Nunca é tarde para escolher o caminho da verdade, o caminho da nossa verdade! Pode ser sinuoso, dificil, demorado e longo, mas dele não se deve desistir!
Quanto ao passado, mais do que uma carga ou uma sombra que nos espreita, ele é um belo baú de experiências de vida, que podemos e devemos aproveitar o melhor possível!
Um abraço amigo
Todos nós, TODOS, temos alguma coisa com que não nos orgulhamos... Olha eu fui vitima de abusos agora vulgo "bullying" toda a minha vida escolar na Suiça, e depois o resto em Portugal... Isso tudo porque mesmo com o meu tamanho nunca fui capaz de me defender. Houve muitas alturas em que mais me apetecia acabar com tudo, ainda criança. Envergonho me de ter sido fraco e de ter deixado os outros abusarem de mim a esse ponto.
Mas acredita em mim, o que não nos mata, torna nos mais fortes... e posso dizer que nunca estive tão forte, apesar das desgraças.

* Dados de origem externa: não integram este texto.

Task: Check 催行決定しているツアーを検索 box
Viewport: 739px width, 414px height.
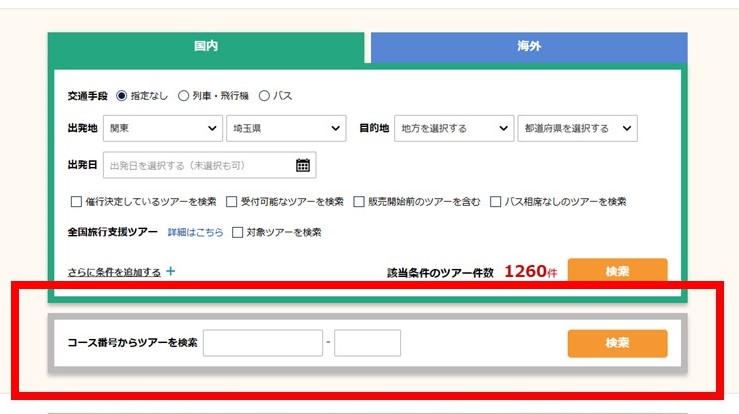Action: [76, 201]
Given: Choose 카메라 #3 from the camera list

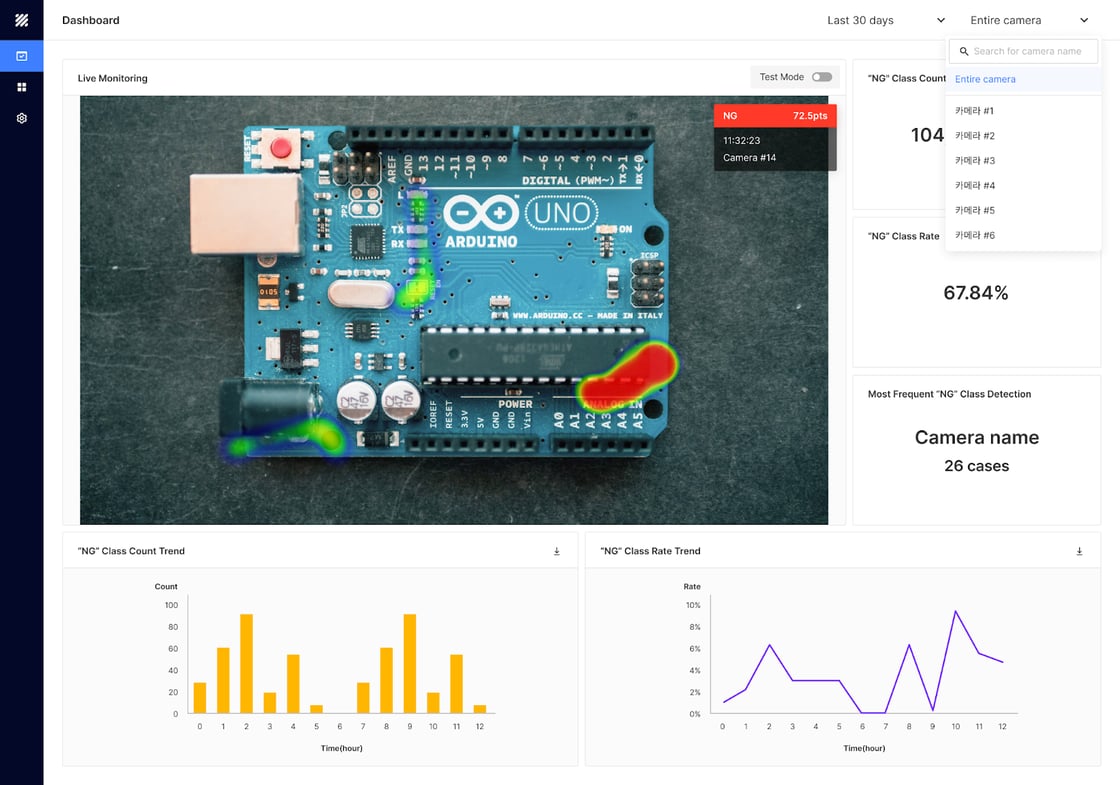Looking at the screenshot, I should [974, 160].
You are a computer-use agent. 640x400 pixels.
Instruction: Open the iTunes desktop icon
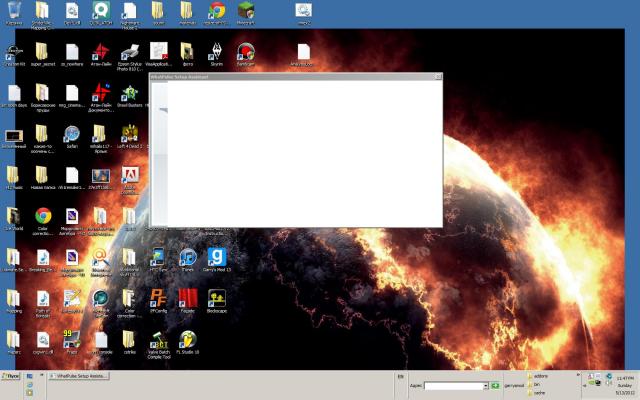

O passado faz parte de nós, anda sempre connosco, umas vezes disfarçado, outras aparentemente esquecido, mas está cá, sempre presente. E, se não estiveres bem com ele, então será um pesadelo.
Que belo texto, meu amigo!
Faz-me recuar um pouco no tempo e recordar certas postagens do início do teu blog.
As coisas têm que ser vistas como são e devemos manobrá-las de forma a vivermos um equilíbrio feliz, o que nem sempre é fácil.
Gostei muito, como é hábito, das considerações do Com senso.
Abraço para ambos.
Com senso,
Não sei porque razão concreta, mas, na verdade, em algumas horas sinto-me tentado para adoptar uma visão algo determinista da vida. Não num sentido que me desresponsabilize, mas como tentativa de explicação de porquê as coisas aconteceram como aconteceram. O pensar nesse passado e sentir que tenho que falar dele, entendê-lo e usá-lo como alicerce para saber quem eu realmente sou, é uma necessidade. E, mea culpa - digo-o sem pudor -, recusei-me a fazê-lo durante muito tempo. Creio que desde há algum tempo este tem sido um caminho necessário. Não há atalhos ou receitas milagrosas. Ou sabemos quem somos ou perdemo-nos cada vez que queremos correr atrás de uma ilusão que parece prometer a felicidade.
Surpreendeste-me, em certa medida, com a citação da frase de Cristo acerca da liberdade que a verdade proporciona. Muitas vezes lembro-me dela e nessa precisa leitura...
Obrigado! Abraço!
TUSB,
“O que não nos mata torna-nos mais fortes”. É verdade! E a brincar, digo que é melhor esse adágio que aquele que diz que “o que não mata, engorda”.
:-)
Falando agora a sério, aprendemos mesmo do passado. Não o podemos mudar, mas não o devemos esquecer.
Força para continuares a enfrentar o que tens que enfrentar!
Violeta,
Tens toda a razão. Não deve existir muitas coisas piores do que fugirmos de nós próprios.
Bjs
Pinguim,
Obrigado pela simpatia! Lembrar-me de como estava quando comecei a escrever no blogue fez-me agora sorrir...
Muito aconteceu desde então na minha cabeça. Muito ainda faltará! Por isso de vez em quando tenho que voltar a deixar aqui uns "velhos" desabafos. Mas, é verdade que as coisas são para ser encaradas como são e não como queríamos que fossem por causa dos outros. Para isso temos que estar em paz connosco.